Text and element pointing records:

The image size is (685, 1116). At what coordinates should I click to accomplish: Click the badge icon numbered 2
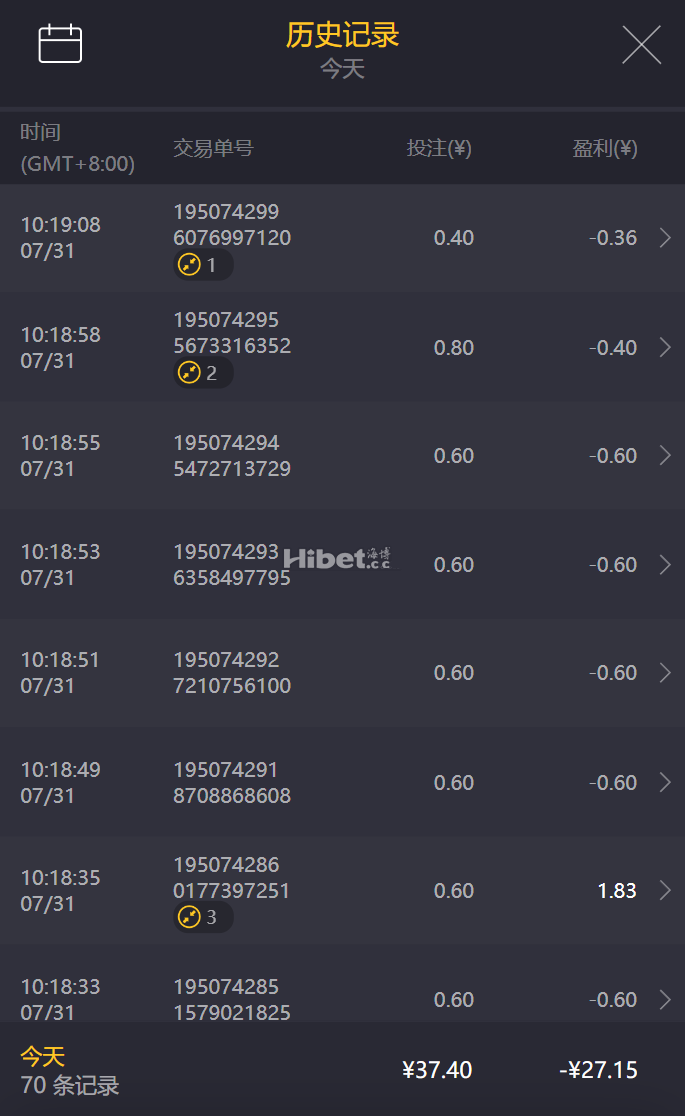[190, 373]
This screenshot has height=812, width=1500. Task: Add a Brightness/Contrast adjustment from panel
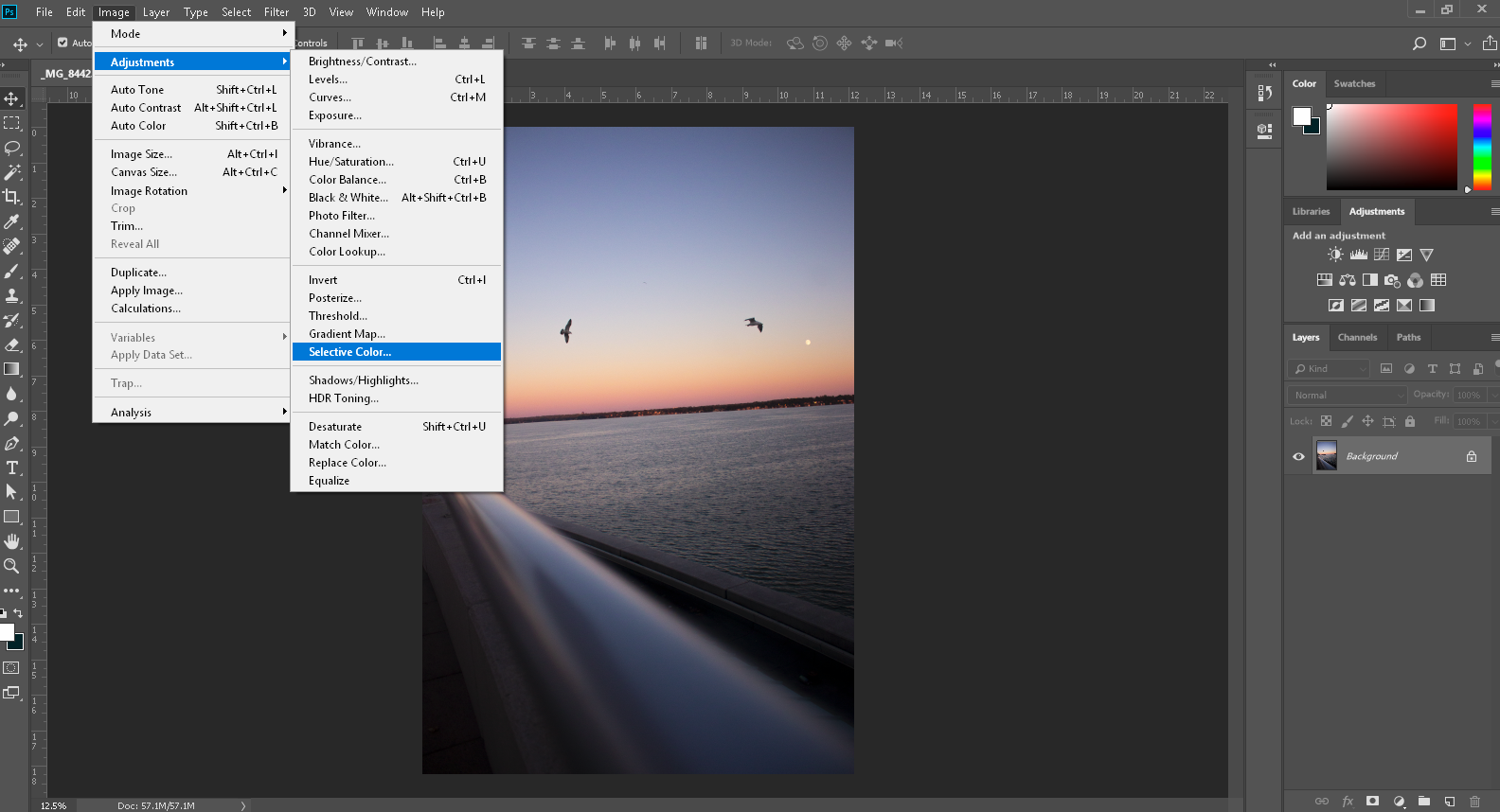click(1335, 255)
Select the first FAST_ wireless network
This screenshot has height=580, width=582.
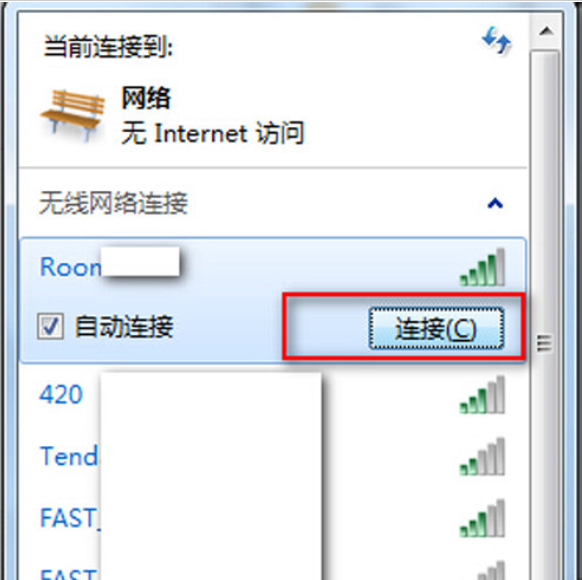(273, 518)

* * *

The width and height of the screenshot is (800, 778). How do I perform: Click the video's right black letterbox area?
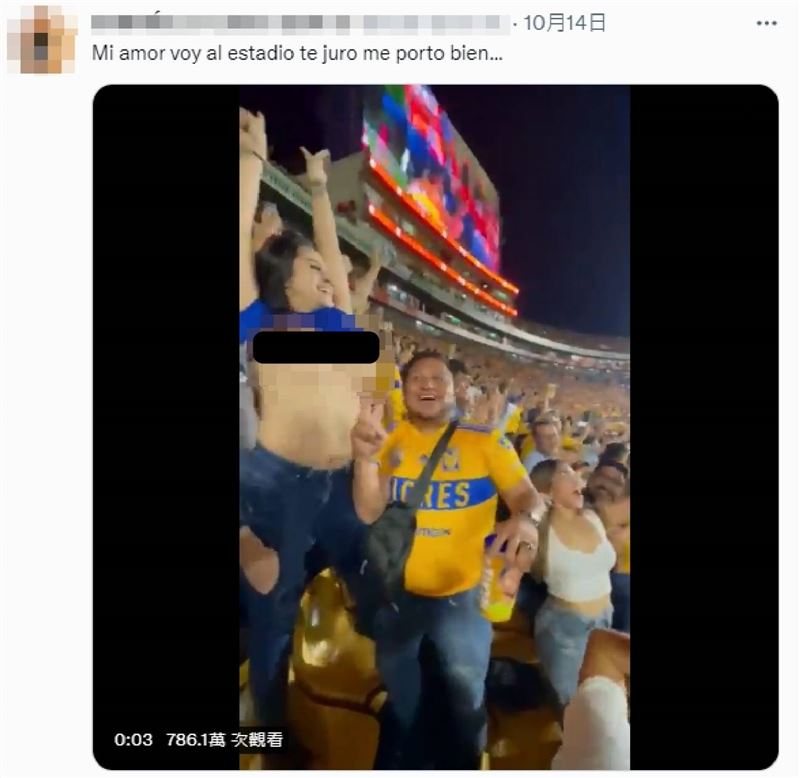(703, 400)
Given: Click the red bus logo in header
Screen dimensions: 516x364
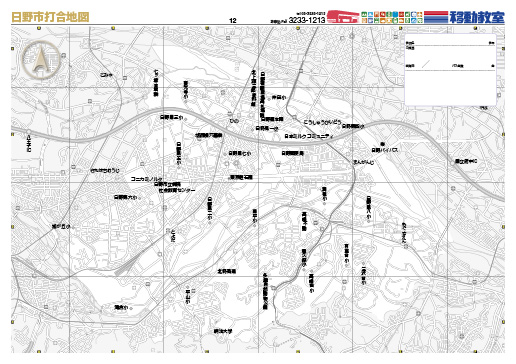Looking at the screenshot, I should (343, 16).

### Task prompt:
Copy out every line of the data above that contains the string "width". Case counts.

### Answer to the exercise:
This screenshot has height=812, width=1500. Task: Add a Brightness/Contrast adjustment from panel
This screenshot has height=580, width=582.
The width and height of the screenshot is (800, 778). How do I perform: Click the video's right black letterbox area?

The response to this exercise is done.